15 Ocak 2017 Pazar

gündem üzerine

şu sıralar ülke kritik günlerden geçiyor. pisi pisine ölümle kahramanlık arasında gidip gelen sade vatandaşlar temsil ediyor ülkeyi. başkalarının "onların görevleri ölmek" diye tanımladığı askerleri saymıyorum bile. son dönemde artan bombalar, patlamalar derken şimdi ise taptaze bir gündemin içinde bulduk kendimizi. aslında konuşulacağı kesindi. fakat son dönemde yaşananlar dolayısıyla belki planları askıya alınır diye bekledim, ne var ki böyle bir şey olmadı, başkanlık anayasası geri çekilmedi. 

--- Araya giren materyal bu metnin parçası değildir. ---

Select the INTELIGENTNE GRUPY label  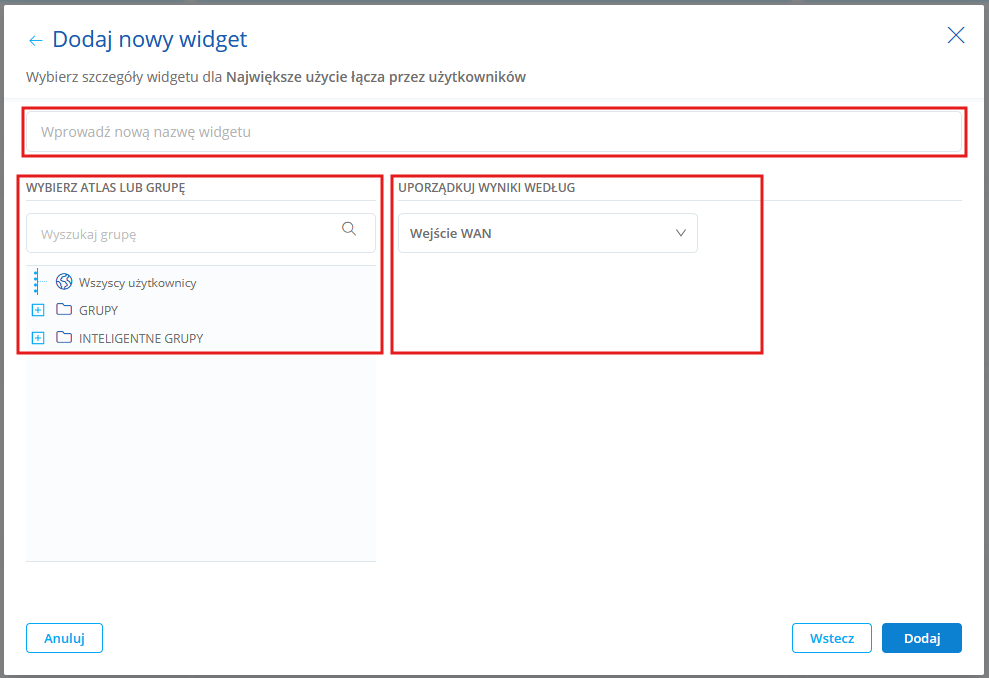(x=141, y=338)
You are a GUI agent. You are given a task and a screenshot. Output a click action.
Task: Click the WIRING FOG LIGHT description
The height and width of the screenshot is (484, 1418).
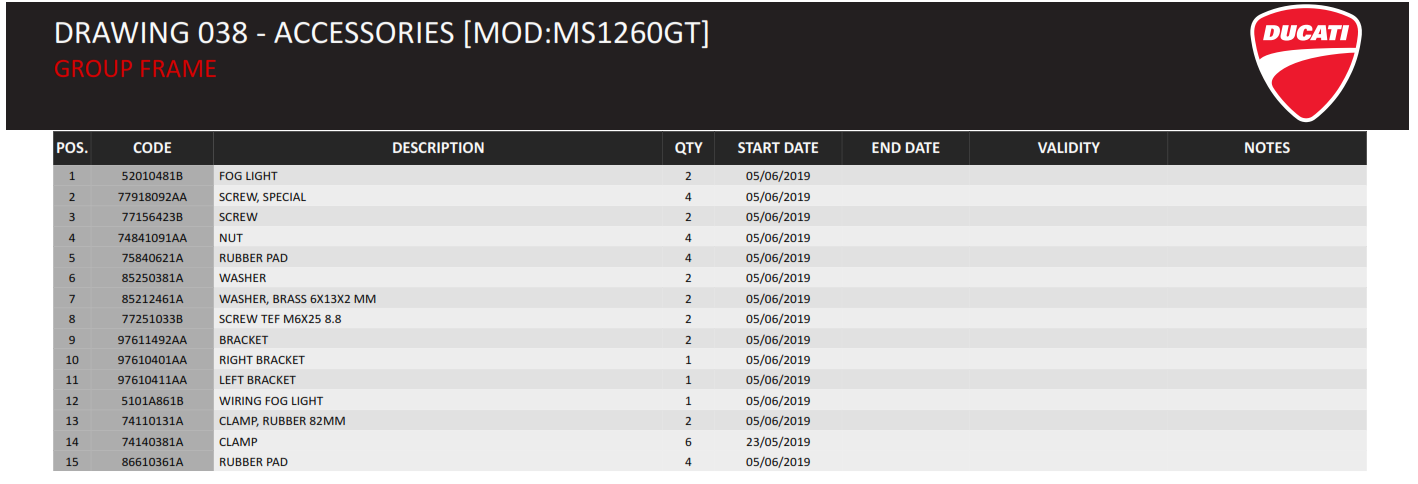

cumhurbaşkanına tam ve neredeyse tek yetki veren, meclisin bir nevi kendini feshetmesi anlamına gelen bu anayasaya dört elle sarınıldı. her dönem belli bir kitleyi yanına çekmeyi başaran akp kadrosu, bu sefer mhp liderini ikna etti. 
2001 ekonomik krizinde erken seçim çağrısı yaparak akp'ye ülkeyi 15 senedir tek başına yönetme şansı veren, fazilet partisinden ayrılan yenilikçilere tarihte görülmedik fırsat bırakan da devlet bahçeli'den başkası değildi.

ben referanduma kalmadan erken seçim yaşanacağını düşünüyorum ama yine de, olası bir referandumda neler yaşanacağını tahmin etmek istiyorum:

12 eylül 2010'daki referandumda herkes tarafından kabul edilebilecek, kimsenin itiraz edemeyeceği maddelerin yanı sıra o vakitten bu vakte kadar geçen sürede mevcut hükümetin yönetimsel ve yargısal bazda ciddi değişiklikler öngören maddeler vardı. sonuçta 1980'de yaşananları unutmamış kesimi, liberalleri, "hükümet bunu uygular mı uygulamaz mı bilinmez, niyet mi okuyalım diyen" kesimi, yani o dönemde kendilerini "yetmez ama evet" diye adlandıran tayfayı ve kürtleri kendilerine çekerek yüzde 57 oy çıkartıldı.
o dönemden bu döneme cehape kadın kollarındaki teyzelerin, "niyet okuyan"ların haklı çıktığını söylememe gerek yok sanırım.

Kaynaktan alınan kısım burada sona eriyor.